A defesa do ex-presidente Jair Bolsonaro (PL) divulgou uma nota nesta quinta-feira (21) afirmando que ele não descumpriu as medidas cautelares impostas pelo ministro Alexandre de Moraes, do Supremo Tribunal Federal (STF). Os advogados disseram que receberam “com surpresa” o indiciamento feito pela Polícia Federal (PF) na quarta-feira (20).
Segundo a Polícia Federal, no
relatório final que pediu o indiciamento de Bolsonaro e do deputado federal
Eduardo Bolsonaro (PL-SP), o ex-presidente “ativou um novo celular após a
apreensão do aparelho oficial e seguiu se comunicando com aliados”, mesmo
estando “proibido de utilizar redes sociais e de manter contato com outros
investigados”.
Ainda de acordo com a PF, Jair
Bolsonaro e Eduardo Bolsonaro são acusados de coação no curso do processo da
suposta trama de golpe e de tentativa de “abolição violenta do Estado
Democrático de Direito”. O relatório aponta que a iniciativa tinha como
objetivo “impedir o pleno exercício do Poder Judiciário Brasileiro nas ações
penais em curso que apuram os atos de tentativa de golpe de Estado” e abrir
caminho para anistiar investigados.
Em pronunciamento assinado pelos
advogados Celso Sanchez Vilardi, Paulo Amador da Cunha Bueno e Daniel Bettamio
Tesset, a defesa informou que Bolsonaro vai prestar esclarecimentos ao STF até
a noite desta sexta-feira (22), quando expira o prazo de 48 horas determinado
por Moraes.
Além do possível descumprimento
das medidas cautelares, o ex-presidente também terá de se explicar sobre o
rascunho de um pedido de asilo ao presidente da Argentina, Javier Milei,
encontrado em seu celular. No documento, Bolsonaro dizia enfrentar “perseguição
política” no Brasil e afirmou “temer pela própria vida”.

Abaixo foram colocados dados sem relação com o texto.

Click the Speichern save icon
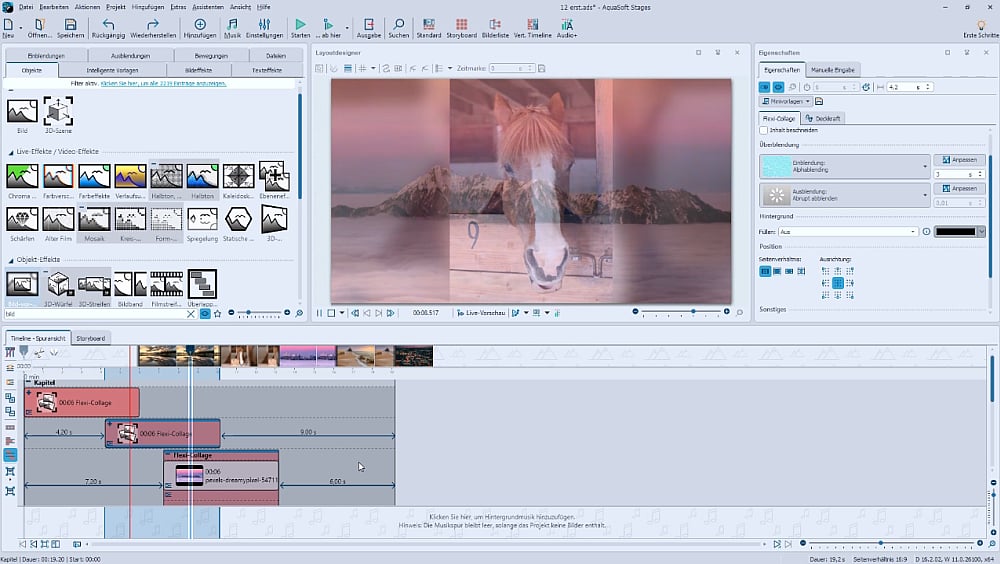 (x=70, y=25)
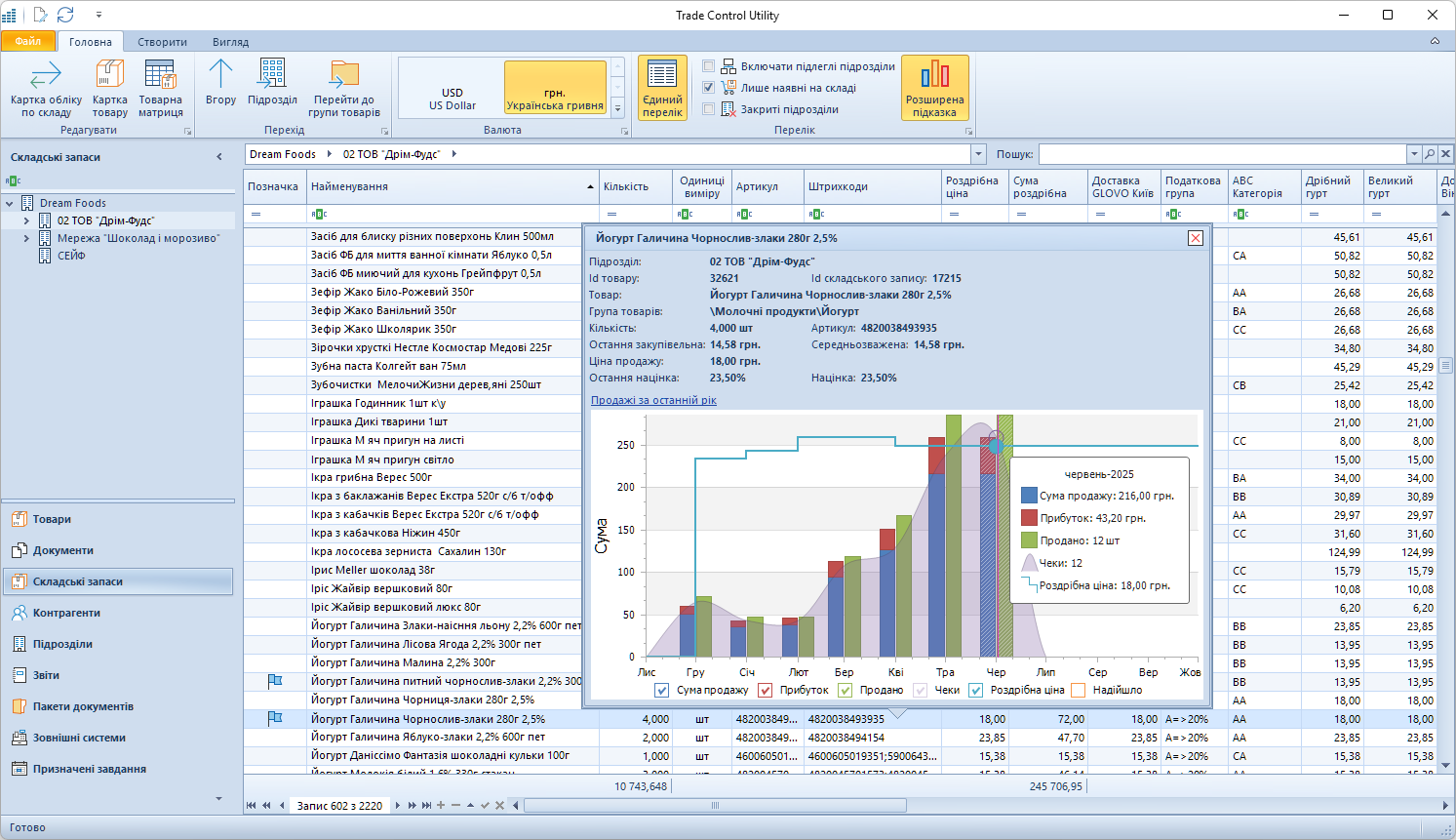Click the Продажі за останній рік link
The image size is (1456, 840).
[x=653, y=400]
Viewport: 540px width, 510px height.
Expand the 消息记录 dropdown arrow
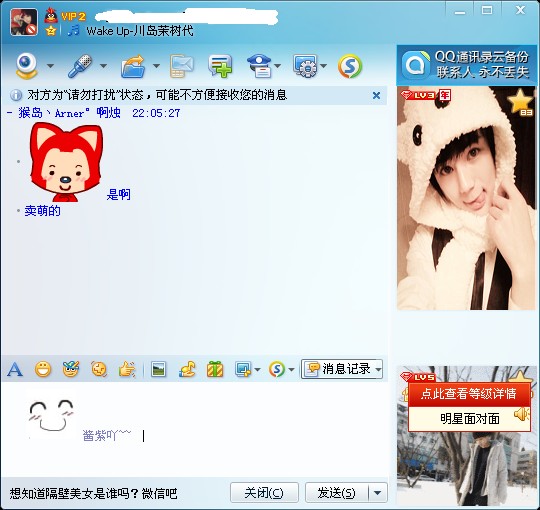tap(378, 370)
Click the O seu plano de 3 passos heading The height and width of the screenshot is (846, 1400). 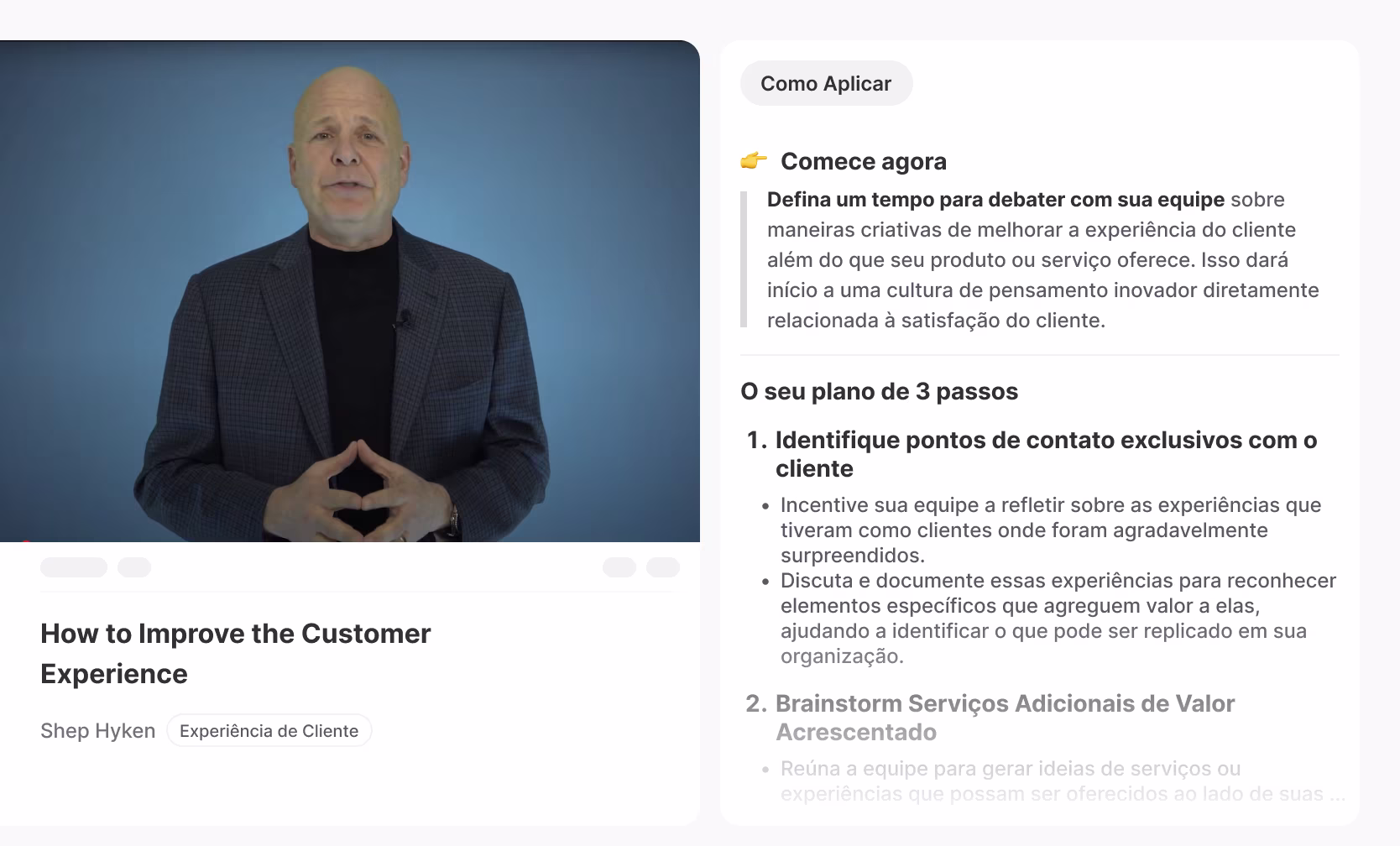[x=879, y=391]
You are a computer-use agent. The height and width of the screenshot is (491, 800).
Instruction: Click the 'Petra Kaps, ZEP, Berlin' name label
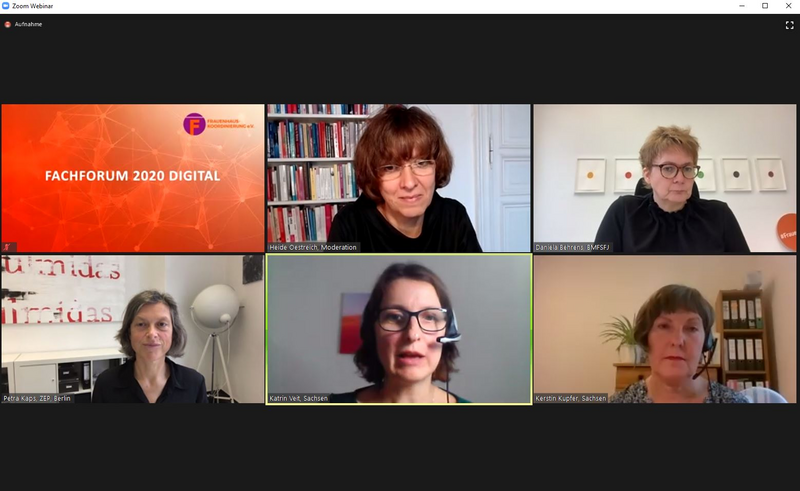tap(37, 398)
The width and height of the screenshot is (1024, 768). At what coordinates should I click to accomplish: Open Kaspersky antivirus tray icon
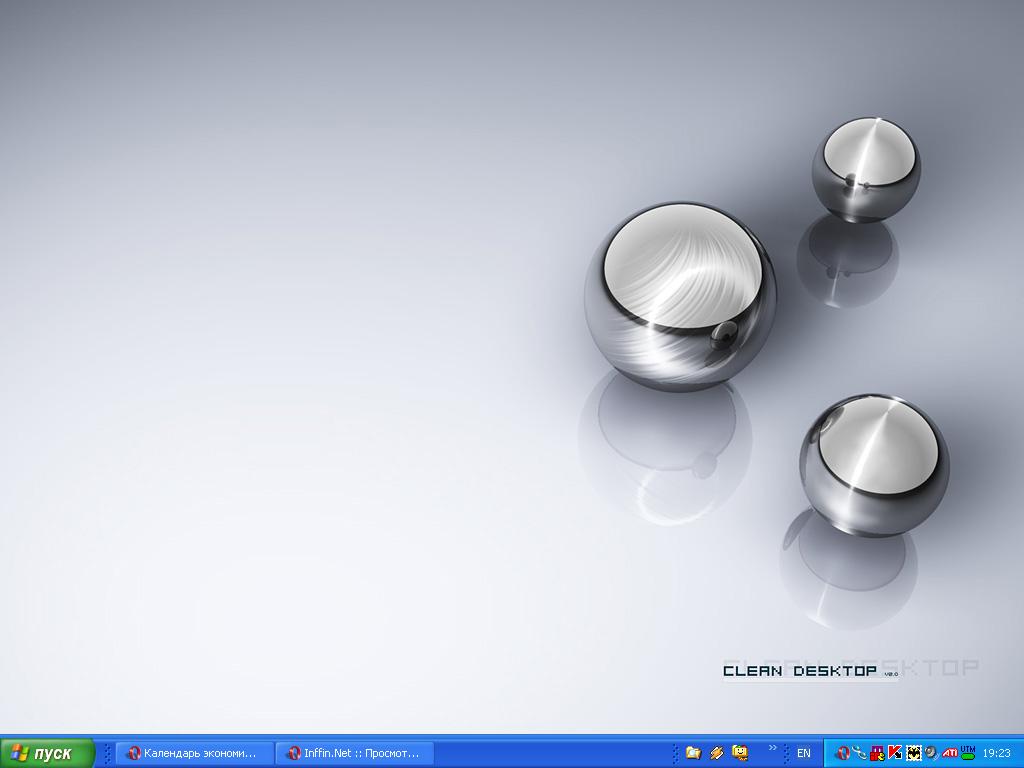[895, 753]
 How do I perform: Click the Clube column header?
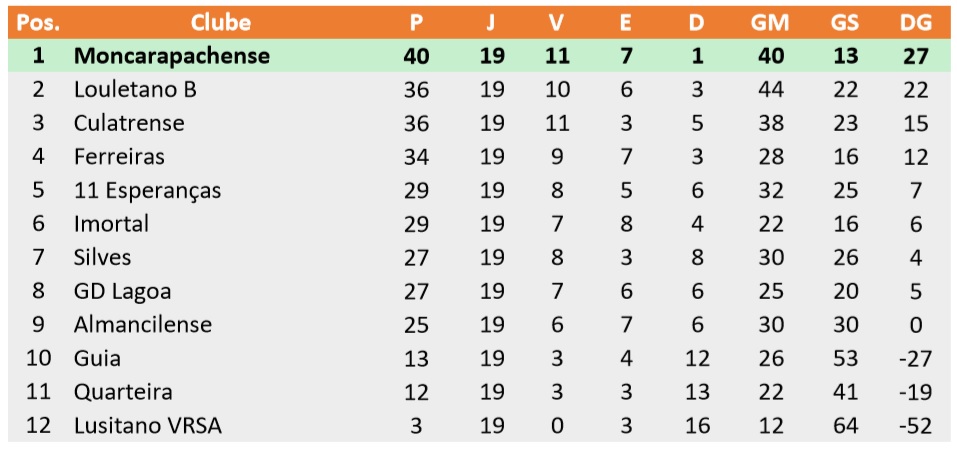220,23
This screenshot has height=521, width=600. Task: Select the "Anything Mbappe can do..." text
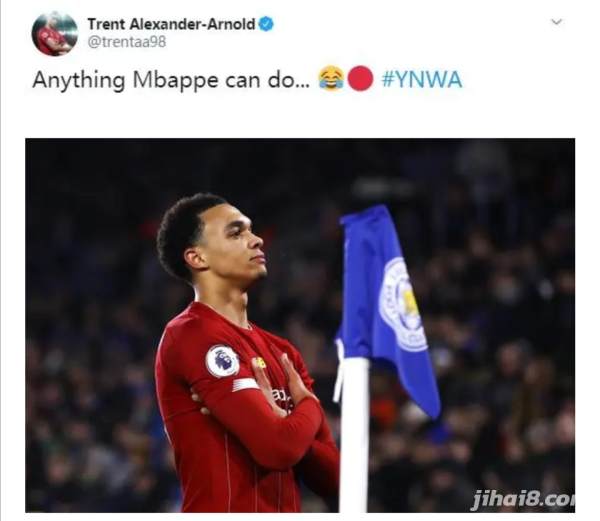coord(172,80)
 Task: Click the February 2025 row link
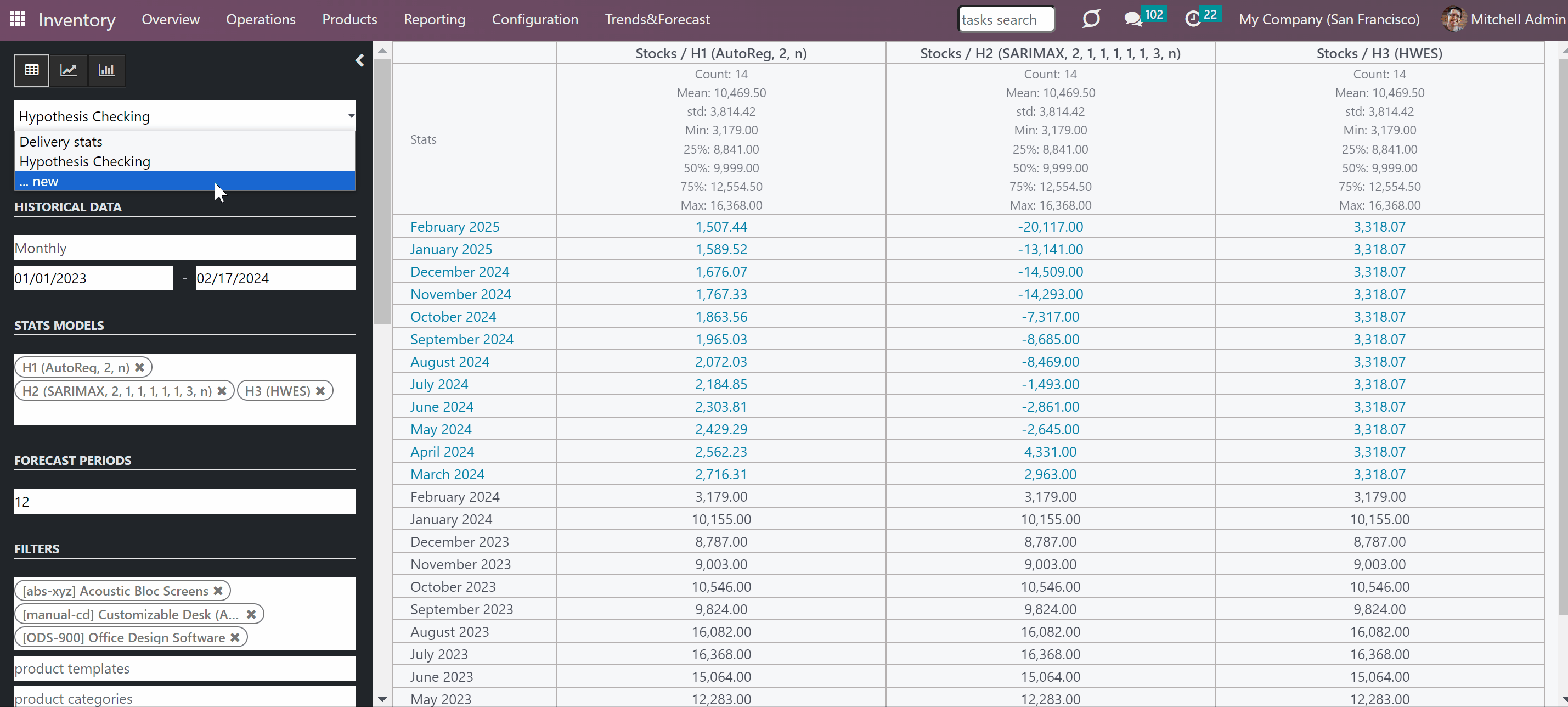click(x=455, y=227)
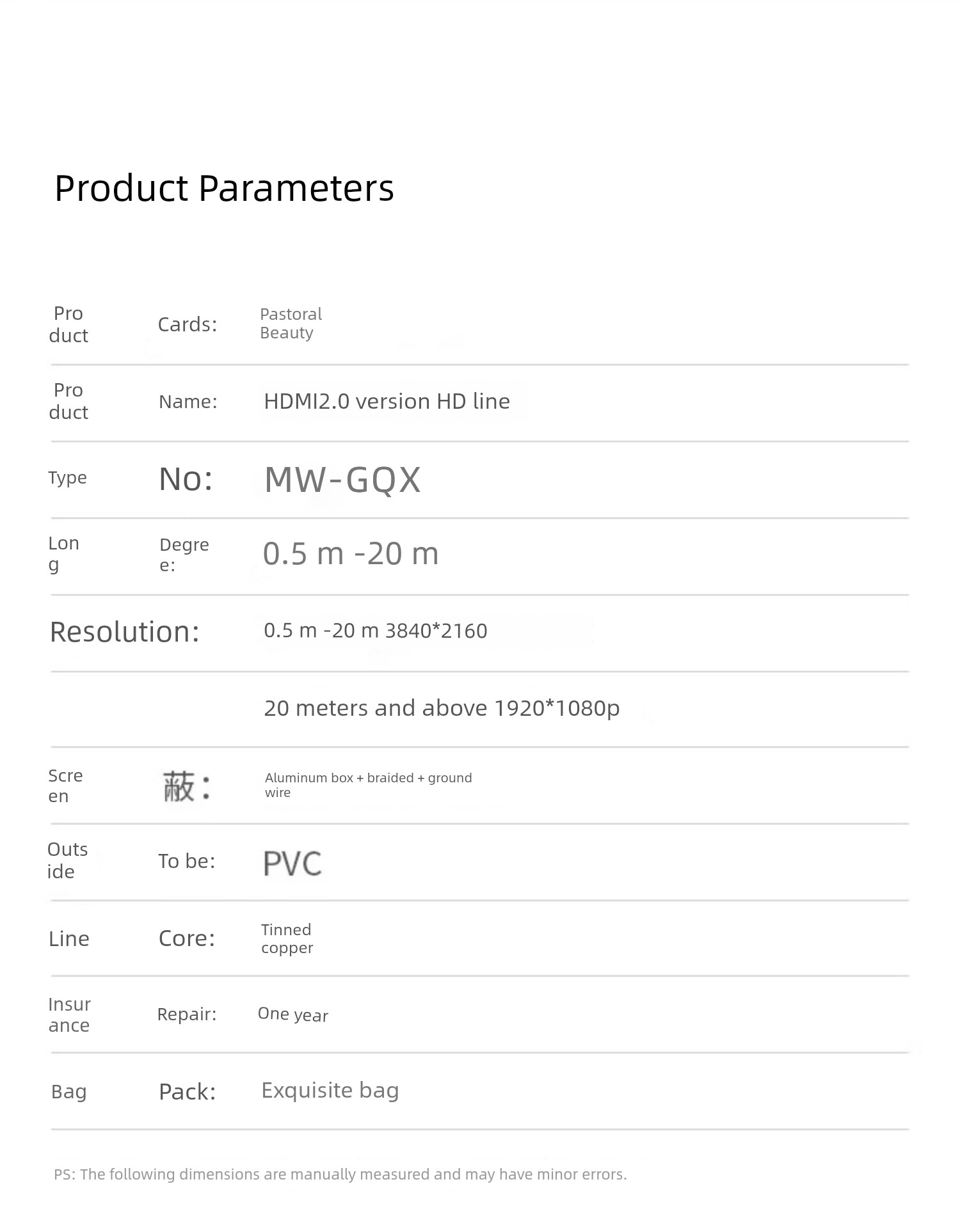Select the Exquisite bag packaging value
This screenshot has width=960, height=1232.
[330, 1091]
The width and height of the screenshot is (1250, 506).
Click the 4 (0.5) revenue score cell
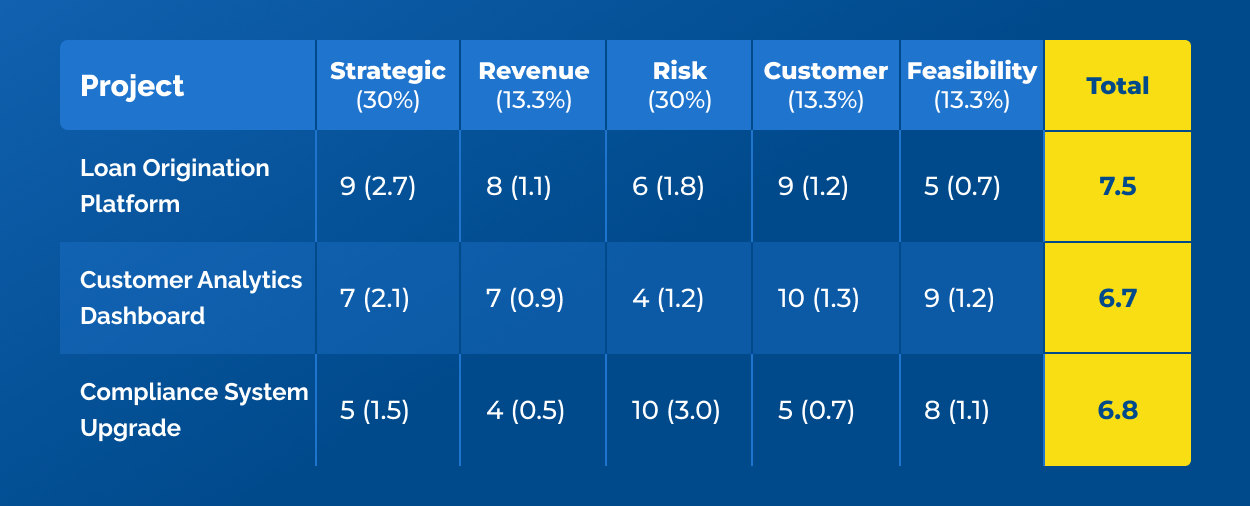pyautogui.click(x=525, y=411)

A investigação da Polícia Federal
foi aberta em maio, por determinação do ministro Alexandre de Moraes, após
pedido da Procuradoria-Geral da República (PGR). O relatório final foi
encaminhado ao Supremo nesta quarta-feira (20). Agora, caberá ao
procurador-geral da República, Paulo Gonet, decidir se apresenta ou não
denúncia contra Bolsonaro, Eduardo, além do pastor Silas Malafaia e do
jornalista Paulo Figueiredo, apontados pela PF como apoiadores ativos da
articulação internacional.
De acordo com o relatório, os
elementos reunidos incluem “análise de dados telefônicos, depoimentos de
envolvidos e o monitoramento de atividades em redes sociais”. Os investigadores
afirmam que Eduardo Bolsonaro participou de encontros, audiências e
manifestações públicas nos Estados Unidos em que pediu a “adoção de medidas
contra ministros do STF” e chegou a mencionar a possibilidade de “tarifas de
50% sobre produtos brasileiros”.
As provas também apontam que Jair
Bolsonaro manteve comunicação com o filho e com o pastor Silas Malafaia. Em seu
celular, além de mensagens, a PF encontrou o rascunho de pedido de asilo
político a Milei. Para os investigadores, isso reforça a intenção do grupo de
se eximir de uma eventual condenação.
A Polícia Federal também apurou
movimentações financeiras. Em depoimento, Jair Bolsonaro confirmou ter
transferido “R$ 2 milhões” ao filho via Pix. No relatório, os investigadores
concluíram que os recursos, oriundos de doações de apoiadores, foram utilizados
para “financiamento e suporte de atividades ilícitas com a finalidade de coagir
autoridades públicas”.
Abaixo a íntegra da nota da
defesa de Jair Bolsonaro:
A defesa do Presidente
Bolsonaro recebeu com surpresa, na data de ontem, a decisão de seu formal
indiciamento pela Polícia Federal.
Os elementos apontados na
decisão serão devidamente esclarecidos dentro do prazo assinado pelo Ministro
relator, observando-se, desde logo, que jamais houve o descumprimento de
qualquer medida cautelar previamente imposta.